I spent the majority of the day back at the Red Field. I read most of a biography about Shakespeare by Bill Bryson, hiked around some more, and generally enjoyed not having any other responsibilities. When school starts back and I'm no longer able to pack my bag and hike out to my refuge every day, I don't know what I'm going to do.

While I was out for one of my walks, I took some time to hike near the creek that runs through part of the property. I fought my way through some of the Katrina-downed trees to get over to a particularly pretty bend of it, and as I was looking down at the water and rocks, I became aware of the HUGE freakin' water moccasin sunning itself on one of the dry stones in the stream about the same time he became aware of me. I'm not quite sure which one of us was more appalled or which of us moved sideways faster. Despite the fact that I was about five feet above him on the bank, I still decided that discretion was the better part of valor, especially since I didn't have snake leggings, a bill hook, or a gun, and I got away from the creek. He was a very healthy specimen, probably about five feet long. I completely understand Emily Dickinson's quote about feeling a "zero at the bone." I have a "live and let live" philosophy with almost all God's creatures, including rattlesnakes, but cottonmouths and copperheads don't make that list.

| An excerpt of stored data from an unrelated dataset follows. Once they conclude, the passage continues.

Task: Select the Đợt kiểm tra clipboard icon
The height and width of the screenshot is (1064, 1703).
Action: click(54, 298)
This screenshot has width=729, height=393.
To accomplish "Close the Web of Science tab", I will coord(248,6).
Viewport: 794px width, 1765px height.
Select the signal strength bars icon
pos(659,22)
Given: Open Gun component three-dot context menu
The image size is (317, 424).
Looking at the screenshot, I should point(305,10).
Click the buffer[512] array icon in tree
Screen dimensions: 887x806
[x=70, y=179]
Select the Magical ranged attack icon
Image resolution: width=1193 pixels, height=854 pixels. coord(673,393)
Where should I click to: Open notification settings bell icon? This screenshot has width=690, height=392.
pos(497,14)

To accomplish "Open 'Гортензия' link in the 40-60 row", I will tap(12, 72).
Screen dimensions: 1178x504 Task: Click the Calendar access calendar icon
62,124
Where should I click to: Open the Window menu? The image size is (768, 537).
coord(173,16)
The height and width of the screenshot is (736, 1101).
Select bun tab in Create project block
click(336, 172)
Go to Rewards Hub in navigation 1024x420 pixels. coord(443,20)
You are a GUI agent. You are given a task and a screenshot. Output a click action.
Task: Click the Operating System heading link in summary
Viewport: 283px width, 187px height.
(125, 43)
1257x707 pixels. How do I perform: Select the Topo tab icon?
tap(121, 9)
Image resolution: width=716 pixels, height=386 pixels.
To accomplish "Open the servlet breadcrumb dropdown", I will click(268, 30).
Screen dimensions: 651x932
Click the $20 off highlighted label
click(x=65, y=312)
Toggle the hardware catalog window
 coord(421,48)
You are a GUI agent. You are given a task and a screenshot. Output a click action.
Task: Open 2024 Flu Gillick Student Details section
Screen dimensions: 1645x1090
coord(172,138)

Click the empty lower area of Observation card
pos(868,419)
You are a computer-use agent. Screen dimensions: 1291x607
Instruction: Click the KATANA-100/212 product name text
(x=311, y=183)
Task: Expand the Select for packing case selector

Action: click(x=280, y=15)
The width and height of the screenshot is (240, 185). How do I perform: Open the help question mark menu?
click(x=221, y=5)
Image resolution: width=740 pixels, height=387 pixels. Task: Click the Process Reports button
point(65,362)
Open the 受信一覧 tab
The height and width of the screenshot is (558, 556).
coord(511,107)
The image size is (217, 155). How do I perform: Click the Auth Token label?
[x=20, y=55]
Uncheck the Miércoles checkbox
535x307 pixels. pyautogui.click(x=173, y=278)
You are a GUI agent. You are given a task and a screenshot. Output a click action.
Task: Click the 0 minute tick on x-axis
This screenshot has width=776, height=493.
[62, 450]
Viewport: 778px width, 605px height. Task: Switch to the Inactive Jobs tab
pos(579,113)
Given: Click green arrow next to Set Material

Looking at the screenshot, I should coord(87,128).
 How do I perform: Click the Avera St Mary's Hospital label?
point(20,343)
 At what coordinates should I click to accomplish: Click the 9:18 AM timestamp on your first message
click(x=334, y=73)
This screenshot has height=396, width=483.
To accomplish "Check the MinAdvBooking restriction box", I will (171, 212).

Despite close encounters with the reptilian kind, the rest of my trek was nothing less than peaceful. I startled two beautiful deer out of a pine thicket where they were grazing. I don't think they were all that afraid, actually, but they were lovely to watch in motion sliding through the pine shadows. All the little blooming trees are budding. In a week or two, the woods should be veiled in green mist. It will be even more beautiful then and even harder to leave at the end of the day.

I have that quiet, calm feeling of being agreeably exercised and appropriately sunned. I will probably go back again tomorrow, even though there are other things that I need to be doing as I approach the end of my week. I think I'll take a bill hook, though, and maybe some stouter boots....

Birds

The yard to the south of my house is pretty much dedicated to the birds. It didn't start out that way. I think I brought one bird feeder home from Indiana with me, and I hung it in a tree. It got mobbed, and that response and the beauty of all the little feathery gems pleased me, so I bought another one. Any of you who feed birds know how this story goes....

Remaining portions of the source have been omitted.